Foote’s firm targets “highly gender-inclusive” agricultural businesses, which “enable women farmers, who have very unequal access to productive resources and assets, deliberately creating jobs and opportunities for women within the business and local communities,” he said.
But despite these investments, some disadvantages persisted, surveys revealed. For example, that female employees at a macadamia nut processing facility in Kenya were losing out on wages and hours due to childcare. Employers similarly expressed frustration at the high turnover of pregnant workers and new mothers.
Speaking at the Skoll World Forum in Oxford on Thursday, Foote said “With funding from the IKEA foundation and the [Wagner Foundation] we have piloted gender equity grants up to $20,000 to particularly high-performing gender-inclusive businesses where they can take the grant funding as opposed to debt financing or training and do things like, in the case of Kenya in Meru, build childcare facilities next to the processing plant for working moms,” Foote told Skoll delegates at a session called “Women and Girls: Catalyzing Change in the Climate Crisis.”
The grants act as both an award and an incentive to boost gender-inclusiveness in businesses already thriving on Root capital. Currently piloting in Kenya and Peru, the grants have so far been used to construct safe crop storage facilities closer to women’s homes, for training women in crop diversification, making mud bricks, financial management, as well as creating savings groups.
The grant to the macadamia facility, the Village Nut Company, went toward construction of daycare centers, but not much else. Foote said the daycares are already self-sustaining and managed by the Village Nut Company.
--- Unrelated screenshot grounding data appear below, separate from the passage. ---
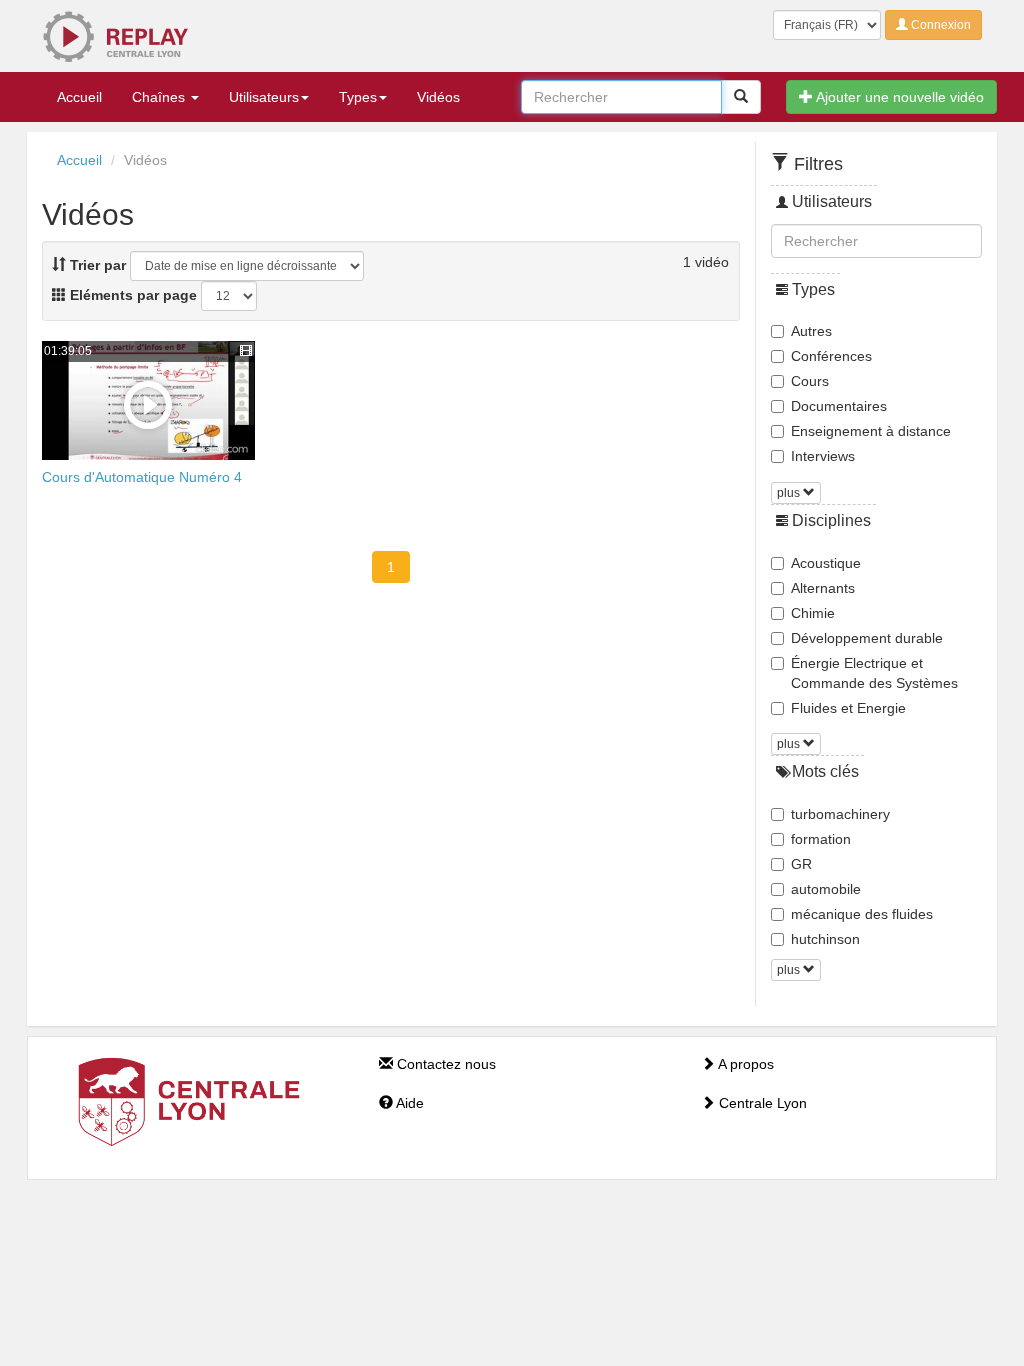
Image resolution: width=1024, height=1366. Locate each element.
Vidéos (438, 97)
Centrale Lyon (761, 1103)
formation (821, 839)
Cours (810, 381)
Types (358, 97)
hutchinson (825, 939)
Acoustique (826, 563)
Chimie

“This is a relatively new project for us founded by the IKEA Foundation and the Wagner Family Foundation, based in Boston, and it’s not a huge amount of capital, but I think the highlight is that we believe deeply in pathological collaboration with unlikely partners,” Foote said.
“You need to create a lot of partnerships to drive into the different flavors of capital, from grant funding to impact investing dollars, to meet the whole need, especially as you get into these issues around childcare, and the daycare facilities around processing plants, for example,” he said.
Foote added that Root Capital managed to assemble its donors based on the firm’s inclination to seek out “unusual partners,” but said the model — using small grants to boost impact in a certain sector or area — could be facilitated by a number of players.
“That could be Agra, could be Alliance for a Green Revolution Africa, East African Enterprise Challenge Fund, but you have to be able to be aware of what the needs are and then put the mosaic together,” Foote told Devex.
Editor's note: Devex traveled to the Skoll World Forum with the support of the Skoll Foundation. Devex retains full editorial independence and responsibility for this content.